> [What needs to be done]: Wherever the string "computer" appears in the entries below, return the line that holds it.

(Dataset entries)
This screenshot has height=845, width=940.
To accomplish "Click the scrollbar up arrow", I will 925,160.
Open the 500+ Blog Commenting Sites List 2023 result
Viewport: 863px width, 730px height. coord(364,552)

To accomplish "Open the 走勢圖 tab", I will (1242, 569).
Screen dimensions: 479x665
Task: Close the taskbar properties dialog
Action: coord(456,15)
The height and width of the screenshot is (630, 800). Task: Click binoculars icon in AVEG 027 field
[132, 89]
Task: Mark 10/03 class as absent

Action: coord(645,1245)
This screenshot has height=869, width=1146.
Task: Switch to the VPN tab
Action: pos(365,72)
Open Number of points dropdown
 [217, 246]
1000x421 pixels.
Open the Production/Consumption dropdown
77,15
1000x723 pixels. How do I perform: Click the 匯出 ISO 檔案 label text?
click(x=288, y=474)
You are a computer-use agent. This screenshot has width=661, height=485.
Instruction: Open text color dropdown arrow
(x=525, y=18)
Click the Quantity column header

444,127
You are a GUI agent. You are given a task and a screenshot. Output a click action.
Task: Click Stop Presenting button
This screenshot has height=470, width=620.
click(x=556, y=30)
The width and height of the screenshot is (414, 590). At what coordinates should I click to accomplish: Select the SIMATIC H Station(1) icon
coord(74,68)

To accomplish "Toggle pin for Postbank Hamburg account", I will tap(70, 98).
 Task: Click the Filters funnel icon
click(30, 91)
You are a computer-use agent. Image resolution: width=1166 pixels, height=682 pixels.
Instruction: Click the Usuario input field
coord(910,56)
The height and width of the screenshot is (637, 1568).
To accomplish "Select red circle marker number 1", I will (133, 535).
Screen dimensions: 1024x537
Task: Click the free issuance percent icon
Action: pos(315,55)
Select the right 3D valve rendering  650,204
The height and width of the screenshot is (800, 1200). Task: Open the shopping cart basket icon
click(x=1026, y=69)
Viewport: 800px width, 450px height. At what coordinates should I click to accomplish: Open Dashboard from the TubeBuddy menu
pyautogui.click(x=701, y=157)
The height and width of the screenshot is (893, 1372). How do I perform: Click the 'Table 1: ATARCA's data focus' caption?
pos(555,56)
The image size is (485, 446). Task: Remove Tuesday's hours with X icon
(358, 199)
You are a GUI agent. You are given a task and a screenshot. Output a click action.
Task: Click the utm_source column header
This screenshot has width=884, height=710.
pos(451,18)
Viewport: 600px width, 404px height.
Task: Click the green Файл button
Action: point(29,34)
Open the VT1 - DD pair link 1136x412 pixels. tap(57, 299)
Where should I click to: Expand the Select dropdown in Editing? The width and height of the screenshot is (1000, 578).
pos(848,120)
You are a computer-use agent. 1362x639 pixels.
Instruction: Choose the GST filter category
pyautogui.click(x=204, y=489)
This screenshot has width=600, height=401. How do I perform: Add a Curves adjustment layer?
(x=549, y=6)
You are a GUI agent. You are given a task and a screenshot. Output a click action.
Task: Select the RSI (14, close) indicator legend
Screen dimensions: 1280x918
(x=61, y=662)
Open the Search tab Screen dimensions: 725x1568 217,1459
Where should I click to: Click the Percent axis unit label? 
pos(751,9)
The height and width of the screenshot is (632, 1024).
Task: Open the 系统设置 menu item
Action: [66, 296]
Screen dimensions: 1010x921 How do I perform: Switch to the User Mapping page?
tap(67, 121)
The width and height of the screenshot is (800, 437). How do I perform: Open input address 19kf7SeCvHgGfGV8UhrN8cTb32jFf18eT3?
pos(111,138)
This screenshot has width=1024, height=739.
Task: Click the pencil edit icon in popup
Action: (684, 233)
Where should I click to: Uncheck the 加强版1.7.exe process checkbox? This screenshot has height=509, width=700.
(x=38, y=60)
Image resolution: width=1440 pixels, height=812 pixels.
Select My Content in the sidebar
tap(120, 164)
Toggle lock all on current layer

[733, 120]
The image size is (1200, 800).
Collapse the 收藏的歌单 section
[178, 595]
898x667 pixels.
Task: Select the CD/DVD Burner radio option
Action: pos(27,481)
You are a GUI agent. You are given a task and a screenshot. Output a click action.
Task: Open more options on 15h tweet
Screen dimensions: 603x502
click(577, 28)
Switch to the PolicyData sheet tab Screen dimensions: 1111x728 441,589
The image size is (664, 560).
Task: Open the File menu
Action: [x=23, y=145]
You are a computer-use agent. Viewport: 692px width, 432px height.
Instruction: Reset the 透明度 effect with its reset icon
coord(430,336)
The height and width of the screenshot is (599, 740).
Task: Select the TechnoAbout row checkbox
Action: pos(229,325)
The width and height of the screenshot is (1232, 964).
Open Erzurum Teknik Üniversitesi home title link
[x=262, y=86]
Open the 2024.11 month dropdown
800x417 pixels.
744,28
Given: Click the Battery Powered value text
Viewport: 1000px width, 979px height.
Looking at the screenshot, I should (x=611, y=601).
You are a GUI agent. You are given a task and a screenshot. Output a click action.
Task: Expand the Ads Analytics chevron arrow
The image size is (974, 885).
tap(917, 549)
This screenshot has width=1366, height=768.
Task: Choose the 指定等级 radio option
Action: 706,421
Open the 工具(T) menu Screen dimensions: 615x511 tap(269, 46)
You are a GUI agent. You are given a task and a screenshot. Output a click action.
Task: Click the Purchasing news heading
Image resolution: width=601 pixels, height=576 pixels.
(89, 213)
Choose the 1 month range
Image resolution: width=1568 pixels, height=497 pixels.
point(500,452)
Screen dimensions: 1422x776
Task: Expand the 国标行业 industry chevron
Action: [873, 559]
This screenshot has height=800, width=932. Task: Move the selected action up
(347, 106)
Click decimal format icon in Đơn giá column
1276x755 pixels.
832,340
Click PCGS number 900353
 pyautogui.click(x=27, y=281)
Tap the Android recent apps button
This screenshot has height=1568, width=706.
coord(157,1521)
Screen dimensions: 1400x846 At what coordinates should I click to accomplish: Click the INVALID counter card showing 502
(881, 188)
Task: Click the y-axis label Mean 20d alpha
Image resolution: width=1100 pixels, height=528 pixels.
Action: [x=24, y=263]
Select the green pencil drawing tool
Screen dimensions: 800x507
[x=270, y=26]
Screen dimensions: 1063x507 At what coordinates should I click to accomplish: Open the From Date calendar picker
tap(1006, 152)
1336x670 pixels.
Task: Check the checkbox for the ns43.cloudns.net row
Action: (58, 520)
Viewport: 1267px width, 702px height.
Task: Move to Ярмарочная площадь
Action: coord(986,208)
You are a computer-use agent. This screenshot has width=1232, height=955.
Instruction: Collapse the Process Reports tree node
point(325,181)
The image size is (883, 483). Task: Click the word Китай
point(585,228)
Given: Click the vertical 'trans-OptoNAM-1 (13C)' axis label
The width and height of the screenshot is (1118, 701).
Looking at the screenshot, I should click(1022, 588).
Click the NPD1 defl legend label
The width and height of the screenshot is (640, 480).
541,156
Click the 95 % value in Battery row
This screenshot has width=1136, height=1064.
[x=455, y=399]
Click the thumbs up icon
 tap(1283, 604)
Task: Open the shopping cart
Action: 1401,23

> [Response for this exercise]:
You are a computer-use agent. This screenshot has width=661, height=485.
You are a computer-use agent. Image resolution: width=1166 pixels, height=682 pixels.
You are a computer-use agent. 1362x639 pixels.
You are a computer-use agent. Viewport: 692px width, 432px height.
You are a computer-use agent. This screenshot has width=1232, height=955.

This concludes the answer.